Progressive overload not only stimulates muscle hypertrophy, but it also stimulates the development of stronger and denser bones, ligaments, tendons and cartilage. Progressive overload also incrementally increases blood flow to regions of the body exercised and stimulates more responsive nerve connections between the brain and the muscles involved. In fact, studies suggest that the increase in muscle contraction force, caused by resistance training, happens partially due to an increase in the responsiveness and efficacy of the neural system.

According to recent studies, progressive overload may also be beneficial for the overall health of the individual since it is a good method to increase muscle strength, which was found to decrease the risk of all-cause mortality regardless of muscle mass.

Conversely, decreased use of the muscle results in incremental loss of mass and strength, known as muscular atrophy (see atrophy and muscle atrophy). Sedentary people often lose a pound or more of muscle annually. 

The loss of 10 pounds of muscle per decade is one consequence of a sedentary lifestyle. The adaptive processes of the human body will only respond if continually called upon to exert greater force to meet higher physiological demands.

Methodology
In order to minimize injury and maximize results, the novice begins at a comfortable level of muscular intensity and advances towards overload of the muscles over the course of the exercise program. Progressive overload requires a gradual increase in volume, intensity, frequency or time in order to achieve the targeted goal of the user. In this context, volume and intensity are defined as follows:

 Volume is the total number of repetitions multiplied by the resistance (weight) used to perform each repetition.
 Intensity is the percent value of maximal functional capacity, or expressed as percent repetition maximum.
Frequency is how often a person engages in training activities. Strongly related to training consistency.
Interval duration is the time in between sets of same exercise or between different exercises.

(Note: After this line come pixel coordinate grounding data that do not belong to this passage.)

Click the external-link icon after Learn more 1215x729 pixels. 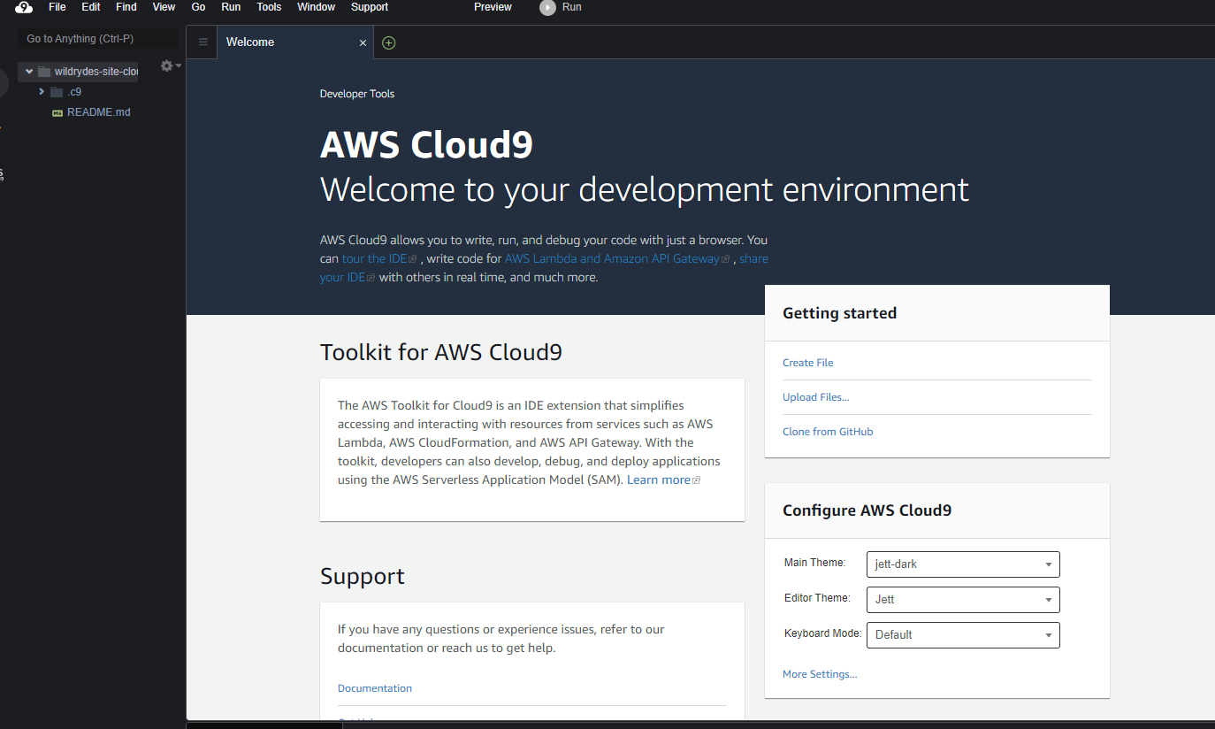(695, 480)
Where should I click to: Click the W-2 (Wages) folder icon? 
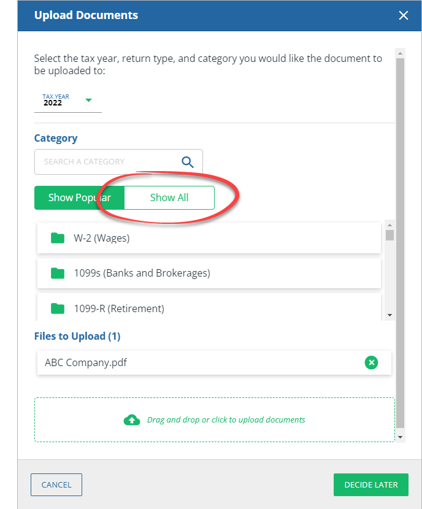pyautogui.click(x=58, y=238)
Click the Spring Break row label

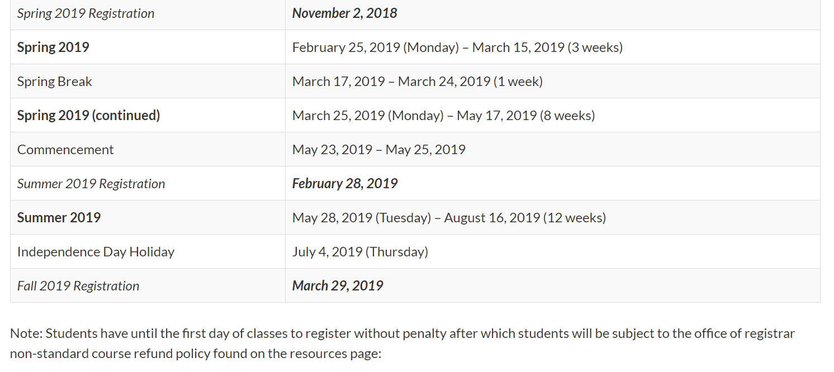click(x=55, y=82)
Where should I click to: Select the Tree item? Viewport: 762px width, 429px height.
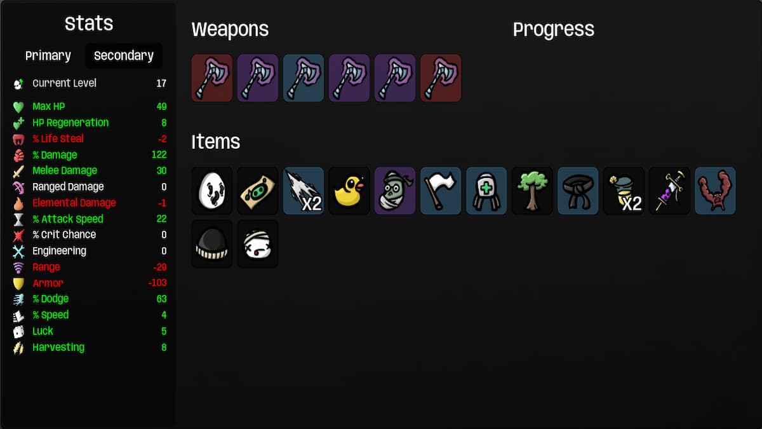531,190
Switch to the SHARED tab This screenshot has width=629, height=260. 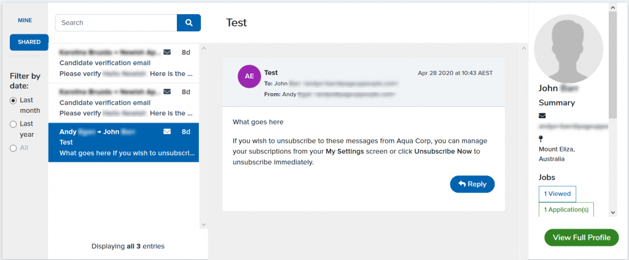(x=29, y=42)
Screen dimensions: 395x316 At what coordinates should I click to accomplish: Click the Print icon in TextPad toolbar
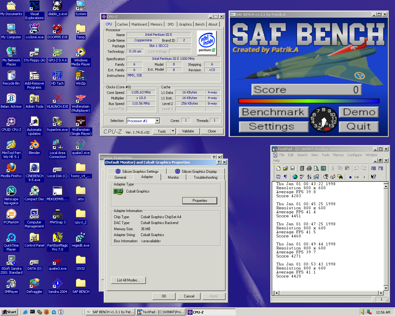click(309, 168)
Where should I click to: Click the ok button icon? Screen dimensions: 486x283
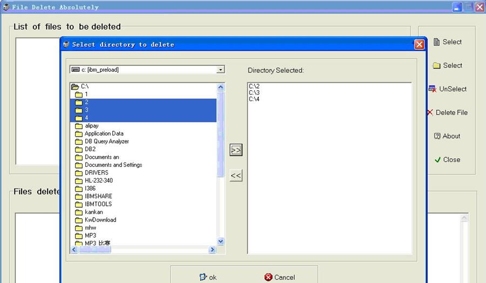click(203, 277)
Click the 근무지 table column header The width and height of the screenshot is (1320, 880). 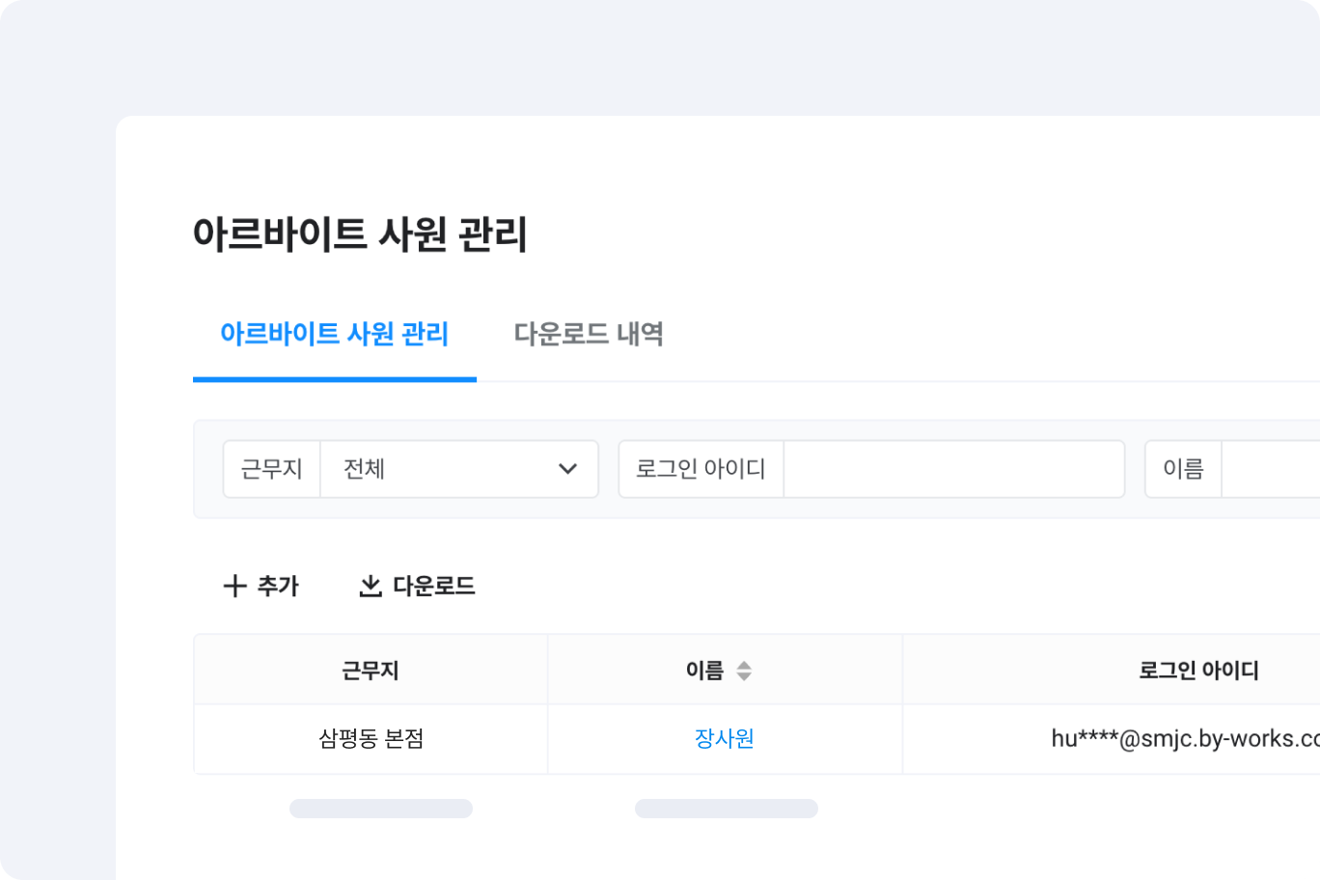click(371, 671)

This technique results in greater gains in physical strength and muscular growth, but there are limits. An excess of training stimuli can lead to the problem of overtraining. Overtraining is the decline in training performance over the course of a training program, often accompanied by an increased risk of illness or injury or a decreased desire to exercise. To help avoid this problem, the technique of periodization is applied. Periodization in the context of fitness or strength training programs means scheduling for adequate recovery time between training sessions, and for variety over the course of a long-term program. Motivation can be maintained by avoiding the monotony of repeating identical exercise routines.

Example 
Through experimentation, the athlete should learn what is the maximum number of repetitions he or she can perform, while maintaining good posture, at a specific weight. For example, if they can do 8 repetitions of the bench press exercise with 50 kg, that will be the baseline. From that point on, the athlete should focus on improving one of the categories mentioned in the methodology section: volume, intensity , frequency, or interval duration. In this example, the athlete could do the same number of repetitions but with 52 kg. Eventually, through the body's natural adaptation process, an increase in strength and muscle mass will allow the subject to continue increasing the weight.